» **AIM OF THE TASK**
Everything from the line containing "Task: Click the 520 winning bid badge" through the end of the entries below must be set down exactly, and nothing else.

:::

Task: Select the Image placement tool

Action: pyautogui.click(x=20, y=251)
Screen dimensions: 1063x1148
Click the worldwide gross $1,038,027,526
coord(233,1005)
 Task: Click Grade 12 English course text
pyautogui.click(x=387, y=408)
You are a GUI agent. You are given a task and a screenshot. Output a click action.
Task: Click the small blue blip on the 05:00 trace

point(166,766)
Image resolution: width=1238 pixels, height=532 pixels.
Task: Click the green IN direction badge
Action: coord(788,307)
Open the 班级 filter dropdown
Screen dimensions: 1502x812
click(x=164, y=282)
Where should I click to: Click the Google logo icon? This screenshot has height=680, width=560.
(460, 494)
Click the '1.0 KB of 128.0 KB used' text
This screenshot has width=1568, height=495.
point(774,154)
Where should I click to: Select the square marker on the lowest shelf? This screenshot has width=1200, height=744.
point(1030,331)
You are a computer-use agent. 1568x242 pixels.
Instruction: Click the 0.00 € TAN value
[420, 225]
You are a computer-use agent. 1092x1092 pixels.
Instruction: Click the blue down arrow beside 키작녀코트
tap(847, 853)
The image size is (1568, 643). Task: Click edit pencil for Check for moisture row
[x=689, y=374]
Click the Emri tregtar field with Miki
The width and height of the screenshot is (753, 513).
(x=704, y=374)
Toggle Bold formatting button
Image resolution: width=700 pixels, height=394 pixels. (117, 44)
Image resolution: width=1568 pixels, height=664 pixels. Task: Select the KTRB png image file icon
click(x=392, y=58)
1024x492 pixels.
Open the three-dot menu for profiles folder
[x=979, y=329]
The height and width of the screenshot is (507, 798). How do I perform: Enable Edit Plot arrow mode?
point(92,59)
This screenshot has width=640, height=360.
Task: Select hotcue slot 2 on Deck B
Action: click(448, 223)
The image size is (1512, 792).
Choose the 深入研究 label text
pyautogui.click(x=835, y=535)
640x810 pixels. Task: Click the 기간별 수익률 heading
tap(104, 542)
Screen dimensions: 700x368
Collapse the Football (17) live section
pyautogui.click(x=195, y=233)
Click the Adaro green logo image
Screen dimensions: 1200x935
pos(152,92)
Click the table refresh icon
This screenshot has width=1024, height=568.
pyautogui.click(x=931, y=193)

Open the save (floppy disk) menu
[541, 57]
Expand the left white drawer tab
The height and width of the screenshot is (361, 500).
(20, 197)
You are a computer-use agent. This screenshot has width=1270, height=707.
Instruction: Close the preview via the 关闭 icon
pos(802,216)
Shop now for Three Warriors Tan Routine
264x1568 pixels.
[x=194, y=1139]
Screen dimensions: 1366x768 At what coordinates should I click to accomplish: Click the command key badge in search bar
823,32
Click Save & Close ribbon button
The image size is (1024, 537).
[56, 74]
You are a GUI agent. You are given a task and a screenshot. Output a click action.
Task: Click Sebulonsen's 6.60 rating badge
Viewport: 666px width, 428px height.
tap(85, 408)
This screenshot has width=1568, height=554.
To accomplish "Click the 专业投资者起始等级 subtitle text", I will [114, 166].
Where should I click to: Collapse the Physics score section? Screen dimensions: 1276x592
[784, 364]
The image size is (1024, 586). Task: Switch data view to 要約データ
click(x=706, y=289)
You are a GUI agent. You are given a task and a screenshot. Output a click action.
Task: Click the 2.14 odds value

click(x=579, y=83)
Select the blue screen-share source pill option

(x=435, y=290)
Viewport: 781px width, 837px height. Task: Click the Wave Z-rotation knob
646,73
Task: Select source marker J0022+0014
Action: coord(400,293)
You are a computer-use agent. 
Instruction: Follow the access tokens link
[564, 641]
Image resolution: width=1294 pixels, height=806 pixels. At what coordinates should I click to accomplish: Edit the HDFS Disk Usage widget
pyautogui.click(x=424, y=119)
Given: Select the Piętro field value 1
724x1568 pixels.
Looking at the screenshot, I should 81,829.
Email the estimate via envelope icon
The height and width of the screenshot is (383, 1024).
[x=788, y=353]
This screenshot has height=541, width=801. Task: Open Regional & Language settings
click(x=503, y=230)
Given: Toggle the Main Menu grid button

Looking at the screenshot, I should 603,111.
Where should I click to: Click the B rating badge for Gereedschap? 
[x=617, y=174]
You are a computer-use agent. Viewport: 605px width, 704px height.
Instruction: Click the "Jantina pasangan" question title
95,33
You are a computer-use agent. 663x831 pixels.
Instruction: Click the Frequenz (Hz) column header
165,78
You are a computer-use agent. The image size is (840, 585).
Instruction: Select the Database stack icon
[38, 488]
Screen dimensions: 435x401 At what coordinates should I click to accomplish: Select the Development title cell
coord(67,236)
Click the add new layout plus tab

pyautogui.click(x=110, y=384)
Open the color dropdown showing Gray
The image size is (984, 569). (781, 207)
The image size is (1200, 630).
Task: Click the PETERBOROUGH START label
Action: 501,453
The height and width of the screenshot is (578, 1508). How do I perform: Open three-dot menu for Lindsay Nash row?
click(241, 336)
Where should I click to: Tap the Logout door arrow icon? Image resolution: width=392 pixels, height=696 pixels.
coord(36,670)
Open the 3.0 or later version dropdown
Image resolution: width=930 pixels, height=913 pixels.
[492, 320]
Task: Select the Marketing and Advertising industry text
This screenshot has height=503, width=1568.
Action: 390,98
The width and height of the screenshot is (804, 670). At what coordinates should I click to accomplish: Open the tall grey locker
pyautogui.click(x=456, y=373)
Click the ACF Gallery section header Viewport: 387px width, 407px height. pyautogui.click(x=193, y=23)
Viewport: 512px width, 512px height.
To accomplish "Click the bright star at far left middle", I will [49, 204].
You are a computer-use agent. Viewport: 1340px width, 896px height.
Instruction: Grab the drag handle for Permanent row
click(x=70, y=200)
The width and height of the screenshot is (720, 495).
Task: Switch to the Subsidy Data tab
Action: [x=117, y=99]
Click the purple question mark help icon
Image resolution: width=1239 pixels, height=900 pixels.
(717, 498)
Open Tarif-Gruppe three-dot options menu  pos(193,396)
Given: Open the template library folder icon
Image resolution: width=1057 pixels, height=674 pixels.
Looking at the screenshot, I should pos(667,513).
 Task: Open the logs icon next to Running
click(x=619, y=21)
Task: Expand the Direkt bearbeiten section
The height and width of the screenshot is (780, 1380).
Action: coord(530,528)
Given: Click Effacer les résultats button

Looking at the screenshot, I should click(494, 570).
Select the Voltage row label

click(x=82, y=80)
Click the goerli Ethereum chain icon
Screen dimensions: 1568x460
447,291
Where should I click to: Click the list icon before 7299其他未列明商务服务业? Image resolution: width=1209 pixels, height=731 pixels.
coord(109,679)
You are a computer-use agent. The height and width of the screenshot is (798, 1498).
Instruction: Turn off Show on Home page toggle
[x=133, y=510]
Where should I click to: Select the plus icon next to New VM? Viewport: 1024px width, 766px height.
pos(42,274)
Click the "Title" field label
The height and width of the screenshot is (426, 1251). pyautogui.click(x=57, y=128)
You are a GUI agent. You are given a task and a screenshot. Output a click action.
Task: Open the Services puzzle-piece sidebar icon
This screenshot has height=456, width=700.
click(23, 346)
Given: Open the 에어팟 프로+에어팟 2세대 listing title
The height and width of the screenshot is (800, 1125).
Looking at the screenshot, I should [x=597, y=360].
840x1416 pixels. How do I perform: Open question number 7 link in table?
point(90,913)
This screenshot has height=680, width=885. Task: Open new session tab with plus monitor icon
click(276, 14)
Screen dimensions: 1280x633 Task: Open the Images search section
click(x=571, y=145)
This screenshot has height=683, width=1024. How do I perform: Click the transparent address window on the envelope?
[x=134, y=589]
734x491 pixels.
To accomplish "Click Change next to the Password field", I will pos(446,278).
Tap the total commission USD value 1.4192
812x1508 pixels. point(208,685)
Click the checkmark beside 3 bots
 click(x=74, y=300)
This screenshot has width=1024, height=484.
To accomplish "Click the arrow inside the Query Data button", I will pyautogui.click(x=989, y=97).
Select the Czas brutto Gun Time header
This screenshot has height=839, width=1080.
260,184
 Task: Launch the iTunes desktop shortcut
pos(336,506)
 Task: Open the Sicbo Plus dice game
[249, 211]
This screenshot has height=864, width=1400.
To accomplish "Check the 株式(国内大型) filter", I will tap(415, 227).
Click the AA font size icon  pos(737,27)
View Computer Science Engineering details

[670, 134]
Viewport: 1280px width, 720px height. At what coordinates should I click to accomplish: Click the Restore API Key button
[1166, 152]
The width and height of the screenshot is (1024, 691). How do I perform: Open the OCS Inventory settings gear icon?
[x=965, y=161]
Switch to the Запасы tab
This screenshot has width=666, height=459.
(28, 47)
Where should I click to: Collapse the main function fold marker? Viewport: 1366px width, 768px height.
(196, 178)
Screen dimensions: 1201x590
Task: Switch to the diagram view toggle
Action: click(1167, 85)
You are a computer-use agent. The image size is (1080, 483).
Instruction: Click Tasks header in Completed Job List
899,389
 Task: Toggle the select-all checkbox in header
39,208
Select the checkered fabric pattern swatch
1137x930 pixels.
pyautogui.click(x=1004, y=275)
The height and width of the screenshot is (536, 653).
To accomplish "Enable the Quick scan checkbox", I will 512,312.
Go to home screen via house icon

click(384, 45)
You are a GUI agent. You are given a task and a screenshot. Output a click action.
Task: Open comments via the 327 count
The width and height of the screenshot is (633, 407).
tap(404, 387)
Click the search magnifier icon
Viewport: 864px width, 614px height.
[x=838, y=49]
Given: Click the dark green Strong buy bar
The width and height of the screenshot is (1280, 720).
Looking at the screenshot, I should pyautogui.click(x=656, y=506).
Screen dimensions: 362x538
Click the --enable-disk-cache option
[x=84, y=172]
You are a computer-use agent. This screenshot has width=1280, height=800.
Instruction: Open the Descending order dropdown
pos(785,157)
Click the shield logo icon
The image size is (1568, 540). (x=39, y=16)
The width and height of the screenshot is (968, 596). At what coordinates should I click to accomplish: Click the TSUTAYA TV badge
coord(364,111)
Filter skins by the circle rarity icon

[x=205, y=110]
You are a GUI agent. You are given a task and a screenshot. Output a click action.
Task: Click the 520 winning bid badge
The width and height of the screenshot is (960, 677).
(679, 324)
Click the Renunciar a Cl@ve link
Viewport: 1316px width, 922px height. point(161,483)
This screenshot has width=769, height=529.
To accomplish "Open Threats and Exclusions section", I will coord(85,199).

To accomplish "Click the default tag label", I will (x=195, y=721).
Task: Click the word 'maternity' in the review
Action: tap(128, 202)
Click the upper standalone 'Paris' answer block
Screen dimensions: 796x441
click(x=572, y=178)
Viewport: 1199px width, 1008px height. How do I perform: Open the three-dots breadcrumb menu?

:::

» **EXERCISE OUTPUT**
Task: Click the 520 winning bid badge
The width and height of the screenshot is (960, 677).
(679, 324)
Click the Renunciar a Cl@ve link
Viewport: 1316px width, 922px height. point(161,483)
This screenshot has width=769, height=529.
To accomplish "Open Threats and Exclusions section", I will coord(85,199).

To accomplish "Click the default tag label", I will (x=195, y=721).
Task: Click the word 'maternity' in the review
Action: tap(128, 202)
Click the upper standalone 'Paris' answer block
Screen dimensions: 796x441
click(x=572, y=178)
Viewport: 1199px width, 1008px height. How do I perform: Open the three-dots breadcrumb menu?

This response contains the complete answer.